Come noto, poiché la vecchia scuola risultava di dimensioni insufficienti per le attività ludico-didattiche, nel progetto di ricostruzione e ampliamento è stata acquisita un’area libera adiacente, di quasi 400 mq, che si aggiunge agli oltre 550 del suolo iniziale.

La nuova scuola materna, che dispone di due sole sezioni, è stata concepita come ambiente di vita dei bambini. Per questa ragione la progettazione ha seguito principi di minimizzazione dell’impiego di risorse materiali non rinnovabili e di massiccio riutilizzo delle risorse naturali, nonché di massima manutenibilità, durabilità dei materiali e dei componenti, compatibilità dei materiali e agevole controllo delle prestazioni dell’intervento nel tempo.

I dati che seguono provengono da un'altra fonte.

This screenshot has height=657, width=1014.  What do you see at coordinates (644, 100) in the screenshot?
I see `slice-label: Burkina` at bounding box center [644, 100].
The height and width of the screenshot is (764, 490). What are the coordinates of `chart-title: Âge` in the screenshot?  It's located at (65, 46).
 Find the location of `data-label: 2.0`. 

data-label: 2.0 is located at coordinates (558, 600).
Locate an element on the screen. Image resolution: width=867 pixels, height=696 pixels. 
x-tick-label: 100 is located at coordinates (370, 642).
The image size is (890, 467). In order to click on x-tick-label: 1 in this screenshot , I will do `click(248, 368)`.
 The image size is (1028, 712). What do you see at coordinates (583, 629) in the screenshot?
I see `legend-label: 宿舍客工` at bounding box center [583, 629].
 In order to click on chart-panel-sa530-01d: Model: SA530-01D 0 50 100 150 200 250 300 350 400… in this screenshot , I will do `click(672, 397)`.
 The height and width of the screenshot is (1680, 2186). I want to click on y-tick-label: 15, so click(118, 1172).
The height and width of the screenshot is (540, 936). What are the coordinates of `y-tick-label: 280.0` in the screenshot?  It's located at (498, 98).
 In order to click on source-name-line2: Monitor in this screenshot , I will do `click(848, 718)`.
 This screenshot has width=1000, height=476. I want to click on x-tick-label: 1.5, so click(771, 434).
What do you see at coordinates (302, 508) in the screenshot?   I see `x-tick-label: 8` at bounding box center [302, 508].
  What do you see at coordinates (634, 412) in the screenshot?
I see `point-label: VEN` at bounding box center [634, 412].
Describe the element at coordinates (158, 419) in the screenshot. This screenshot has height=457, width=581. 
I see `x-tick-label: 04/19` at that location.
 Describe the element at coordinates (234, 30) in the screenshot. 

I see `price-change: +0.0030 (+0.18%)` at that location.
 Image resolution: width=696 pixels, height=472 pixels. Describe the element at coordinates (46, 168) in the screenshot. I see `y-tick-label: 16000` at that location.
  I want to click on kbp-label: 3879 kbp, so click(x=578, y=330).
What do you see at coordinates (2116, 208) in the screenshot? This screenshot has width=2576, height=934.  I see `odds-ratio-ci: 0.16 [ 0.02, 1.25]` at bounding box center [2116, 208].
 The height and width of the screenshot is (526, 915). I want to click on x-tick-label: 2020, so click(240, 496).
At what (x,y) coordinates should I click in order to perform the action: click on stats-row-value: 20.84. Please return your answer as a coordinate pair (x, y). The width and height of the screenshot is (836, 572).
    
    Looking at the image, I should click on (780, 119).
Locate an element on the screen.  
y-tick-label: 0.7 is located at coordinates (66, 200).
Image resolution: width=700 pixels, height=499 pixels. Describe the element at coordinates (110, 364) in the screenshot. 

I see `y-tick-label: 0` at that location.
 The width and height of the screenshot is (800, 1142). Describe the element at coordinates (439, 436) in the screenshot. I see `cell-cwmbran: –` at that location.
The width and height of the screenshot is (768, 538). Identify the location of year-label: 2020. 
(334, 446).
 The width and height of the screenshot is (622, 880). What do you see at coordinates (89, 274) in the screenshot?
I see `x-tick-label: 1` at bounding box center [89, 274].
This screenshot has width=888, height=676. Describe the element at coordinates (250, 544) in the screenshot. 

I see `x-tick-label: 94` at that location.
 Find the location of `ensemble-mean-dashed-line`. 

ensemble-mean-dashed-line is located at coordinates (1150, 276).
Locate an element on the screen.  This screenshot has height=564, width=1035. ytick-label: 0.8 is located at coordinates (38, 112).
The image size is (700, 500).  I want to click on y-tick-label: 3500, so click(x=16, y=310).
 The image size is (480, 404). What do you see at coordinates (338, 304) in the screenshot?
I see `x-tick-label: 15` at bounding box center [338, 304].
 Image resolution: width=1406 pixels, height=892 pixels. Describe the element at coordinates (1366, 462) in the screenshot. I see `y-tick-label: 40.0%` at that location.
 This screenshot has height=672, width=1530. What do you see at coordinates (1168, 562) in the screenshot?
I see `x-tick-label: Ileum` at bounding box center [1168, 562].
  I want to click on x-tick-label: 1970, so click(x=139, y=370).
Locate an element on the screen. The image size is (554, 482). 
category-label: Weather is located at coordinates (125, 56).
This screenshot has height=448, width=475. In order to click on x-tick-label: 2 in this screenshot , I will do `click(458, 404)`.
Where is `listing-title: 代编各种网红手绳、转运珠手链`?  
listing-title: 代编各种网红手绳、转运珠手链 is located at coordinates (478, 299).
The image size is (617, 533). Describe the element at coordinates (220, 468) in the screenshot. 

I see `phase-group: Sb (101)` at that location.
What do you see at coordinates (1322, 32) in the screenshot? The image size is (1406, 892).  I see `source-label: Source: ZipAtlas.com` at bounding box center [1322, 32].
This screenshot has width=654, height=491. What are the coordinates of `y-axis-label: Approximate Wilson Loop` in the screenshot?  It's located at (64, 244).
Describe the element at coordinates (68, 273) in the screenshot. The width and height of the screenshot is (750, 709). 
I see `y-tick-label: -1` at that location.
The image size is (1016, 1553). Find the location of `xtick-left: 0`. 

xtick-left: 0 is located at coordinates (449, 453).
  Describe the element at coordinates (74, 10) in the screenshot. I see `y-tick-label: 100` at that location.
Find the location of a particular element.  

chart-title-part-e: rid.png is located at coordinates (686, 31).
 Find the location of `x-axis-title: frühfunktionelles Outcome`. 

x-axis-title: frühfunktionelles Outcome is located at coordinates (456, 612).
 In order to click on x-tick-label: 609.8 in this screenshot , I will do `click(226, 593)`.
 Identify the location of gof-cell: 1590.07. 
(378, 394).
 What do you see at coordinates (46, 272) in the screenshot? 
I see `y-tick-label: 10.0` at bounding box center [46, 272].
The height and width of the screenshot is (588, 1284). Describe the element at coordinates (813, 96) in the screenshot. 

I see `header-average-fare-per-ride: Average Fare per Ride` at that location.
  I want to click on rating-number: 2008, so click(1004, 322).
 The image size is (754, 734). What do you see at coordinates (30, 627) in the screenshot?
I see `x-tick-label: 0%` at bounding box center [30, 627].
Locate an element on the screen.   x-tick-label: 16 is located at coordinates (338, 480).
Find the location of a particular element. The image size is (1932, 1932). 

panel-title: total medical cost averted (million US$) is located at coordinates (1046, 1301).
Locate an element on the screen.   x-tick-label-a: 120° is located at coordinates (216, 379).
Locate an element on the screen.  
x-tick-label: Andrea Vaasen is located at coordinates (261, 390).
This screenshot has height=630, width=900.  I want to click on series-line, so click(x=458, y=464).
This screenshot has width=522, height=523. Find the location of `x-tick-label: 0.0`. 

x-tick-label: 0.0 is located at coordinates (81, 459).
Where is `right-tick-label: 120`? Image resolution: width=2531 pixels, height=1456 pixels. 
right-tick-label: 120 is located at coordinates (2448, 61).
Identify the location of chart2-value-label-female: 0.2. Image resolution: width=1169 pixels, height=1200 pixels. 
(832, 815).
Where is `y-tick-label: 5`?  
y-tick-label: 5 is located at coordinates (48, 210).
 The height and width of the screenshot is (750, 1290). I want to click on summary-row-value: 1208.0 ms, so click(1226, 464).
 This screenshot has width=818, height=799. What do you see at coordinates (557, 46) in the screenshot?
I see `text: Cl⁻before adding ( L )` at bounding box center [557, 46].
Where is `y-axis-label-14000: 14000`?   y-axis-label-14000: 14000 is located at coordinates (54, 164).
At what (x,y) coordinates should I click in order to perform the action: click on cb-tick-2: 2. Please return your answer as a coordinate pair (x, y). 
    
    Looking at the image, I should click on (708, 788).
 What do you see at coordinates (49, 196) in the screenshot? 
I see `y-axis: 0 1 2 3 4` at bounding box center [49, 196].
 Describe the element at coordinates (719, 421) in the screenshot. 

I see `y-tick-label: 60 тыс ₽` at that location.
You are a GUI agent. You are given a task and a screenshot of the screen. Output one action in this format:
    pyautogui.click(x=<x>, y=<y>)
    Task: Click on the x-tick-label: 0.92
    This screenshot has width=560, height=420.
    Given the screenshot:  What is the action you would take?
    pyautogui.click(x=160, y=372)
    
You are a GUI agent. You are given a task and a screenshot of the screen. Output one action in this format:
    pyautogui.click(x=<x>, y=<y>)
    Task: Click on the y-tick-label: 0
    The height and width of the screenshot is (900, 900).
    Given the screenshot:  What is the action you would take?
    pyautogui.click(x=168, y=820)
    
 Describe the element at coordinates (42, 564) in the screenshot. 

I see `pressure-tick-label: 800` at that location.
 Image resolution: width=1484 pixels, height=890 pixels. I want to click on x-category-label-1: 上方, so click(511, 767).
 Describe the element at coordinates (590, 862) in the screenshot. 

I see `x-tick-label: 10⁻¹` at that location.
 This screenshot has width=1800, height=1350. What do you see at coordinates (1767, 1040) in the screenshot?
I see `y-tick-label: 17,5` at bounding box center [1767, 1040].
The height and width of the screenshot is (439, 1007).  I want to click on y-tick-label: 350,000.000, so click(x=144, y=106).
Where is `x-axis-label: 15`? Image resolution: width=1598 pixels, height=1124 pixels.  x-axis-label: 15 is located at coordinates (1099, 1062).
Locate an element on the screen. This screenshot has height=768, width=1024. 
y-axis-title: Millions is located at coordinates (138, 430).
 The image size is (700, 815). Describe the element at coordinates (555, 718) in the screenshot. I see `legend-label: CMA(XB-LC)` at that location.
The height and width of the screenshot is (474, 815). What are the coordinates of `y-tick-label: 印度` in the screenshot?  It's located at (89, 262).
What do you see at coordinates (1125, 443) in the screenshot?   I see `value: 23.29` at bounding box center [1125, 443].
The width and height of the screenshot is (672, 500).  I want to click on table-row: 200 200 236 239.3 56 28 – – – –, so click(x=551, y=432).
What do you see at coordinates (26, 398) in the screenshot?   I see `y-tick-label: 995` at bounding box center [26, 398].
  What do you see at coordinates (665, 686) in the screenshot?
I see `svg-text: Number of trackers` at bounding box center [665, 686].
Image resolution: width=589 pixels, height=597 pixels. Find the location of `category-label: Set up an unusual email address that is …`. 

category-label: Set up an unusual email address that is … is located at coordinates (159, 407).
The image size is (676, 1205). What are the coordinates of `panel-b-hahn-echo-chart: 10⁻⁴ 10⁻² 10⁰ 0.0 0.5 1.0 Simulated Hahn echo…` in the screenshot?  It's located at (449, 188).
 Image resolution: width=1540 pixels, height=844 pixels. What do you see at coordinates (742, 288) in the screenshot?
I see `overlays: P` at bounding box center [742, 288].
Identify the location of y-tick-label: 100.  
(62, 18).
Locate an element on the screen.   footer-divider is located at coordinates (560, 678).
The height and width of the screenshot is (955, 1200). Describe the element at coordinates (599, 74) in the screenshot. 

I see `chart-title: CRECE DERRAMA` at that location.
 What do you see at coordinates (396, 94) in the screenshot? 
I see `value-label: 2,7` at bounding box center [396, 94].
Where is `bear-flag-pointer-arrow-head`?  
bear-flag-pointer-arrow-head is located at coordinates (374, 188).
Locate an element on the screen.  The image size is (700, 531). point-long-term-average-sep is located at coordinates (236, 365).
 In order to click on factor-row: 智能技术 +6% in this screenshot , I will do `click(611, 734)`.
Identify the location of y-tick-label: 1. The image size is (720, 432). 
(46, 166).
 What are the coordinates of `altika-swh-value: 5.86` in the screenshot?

Lo spazio destinato a ciascuna sezione ha la possibilità di aprirsi, tramite pareti scorrevoli, verso l’atrio centrale, favorendo attività alternative, attività allargate e scambi. Lo spazio centrale è destinato ad attività ludiche che consentano una buona educazione psico-motoria dei bambini. Lo spazio per la mensa, infine, è ugualmente modulabile, così da consentire di organizzare il pranzo nelle singole sezioni oppure di attrezzare la mensa con i tavolini solo al momento del pranzo. Il rapporto con l’esterno viene assicurato da grandi porte-vetrate, quasi a suggerire la partecipazione degli adulti alla vita della “casa del bambino”. L’area esterna dispone di un piccolo teatrino e di spazi liberi che, all’occorrenza, potranno ospitare dibattiti, rappresentazioni e lavori comuni.

I lavori impiantistici hanno riguardato sia la rete fognante e pluviale, sia gli impianti antincendio, antintrusione e irrigazione. La scuola è dotata di un impianto fotovoltaico generale e di pannelli solari per la generazione di acqua calda.

L’importo complessivo dei lavori realizzati è pari a 900mila euro.